Women to the fore on Labour's 'talented' list

21:08, Jun 23 2014
Priyanca Radhakrishnan

Labour has stacked its plum list positions with women as it pushes for a quota of 45 per cent women after the next election.

While the top places have been reserved for sitting MPs, six of the first seven potential new faces are women.

However, Labour would need to win 30 per cent of the party vote to reach the 45 per cent quota and 34 per cent to bring in significant new blood.

In the latest Stuff.co.nz/Ipsos poll, Labour won just over 23 per cent of the vote, a level that could see up to six sitting MPs looking for new jobs after September 20.

There are 30 men and 34 women on the list and another 16 men and five women are standing only for electorates.

Women's Affairs policy analyst Priyanca Radhakrishnan, small business owner Rachel Jones, from Tauranga, and former TVNZ presenter Tamati Coffey are the top ranked non-MPs on Labour's list.


Five sitting MPs - Ruth Dyson, Kris Faafoi, Clare Curran, Trevor Mallard and Rino Tirikatene - have opted off the list, as has Stuart Nash in Napier and Adrian Rurawhe in Te Tai Hauauru.

Radhakrishnan is ranked 23, Jones 25 and Coffey, who is standing in Rotorua, 30.

Curran, the Dunedin South MP, was ranked 28 in 2011. She said she was focused on winning her seat and was 100 per cent committed to campaigning for the party vote.

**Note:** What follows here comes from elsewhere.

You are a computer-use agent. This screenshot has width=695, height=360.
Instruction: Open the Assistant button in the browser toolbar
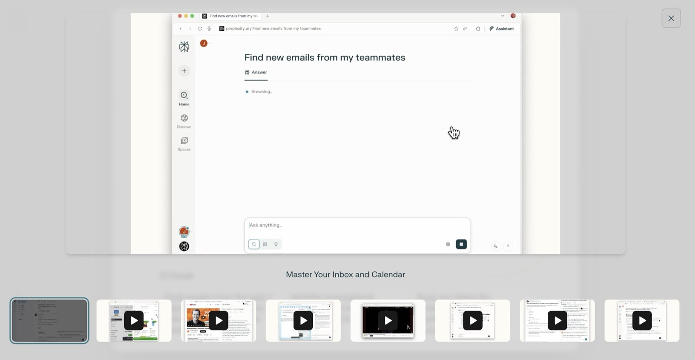501,29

Mallard, the Hutt South MP, said he made the decision to not go on the list before the moderating committee met "in order to give people like Kelvin [Davis] a chance to be higher".

"I've never ever taken an electorate for granted but I also really like being a constituency MP and only being a list one has no appeal at all."

Leader David Cunliffe and his deputy take out the top two slots, followed by Grant Robertson, Annette King, Jacinda Ardern and Nanaia Mahuta, who is the top-ranked Maori MP.

Maungakiekie candidate Carol Beaumont was the big loser, slipping from 22 to 26, and will be out of Parliament unless Labour gets its share of the vote up to 30 per cent.

Party president Moira Coatsworth said the party was looking at 20 per cent renewal. The list was "an outstanding group of talented New Zealanders".

Cunliffe said he was delighted at the "fantastic array of talented candidates".

Prime Minister John Key said National would not have a gender quota in its list selection. "We're going to try and attract the best-quality candidates . . . I hope there are good mixtures of men and women who chose to do that, just like there's a good mixture of ages and ethnicities," he said.

National would pick candidates on the basis of ability and what they brought to Parliament.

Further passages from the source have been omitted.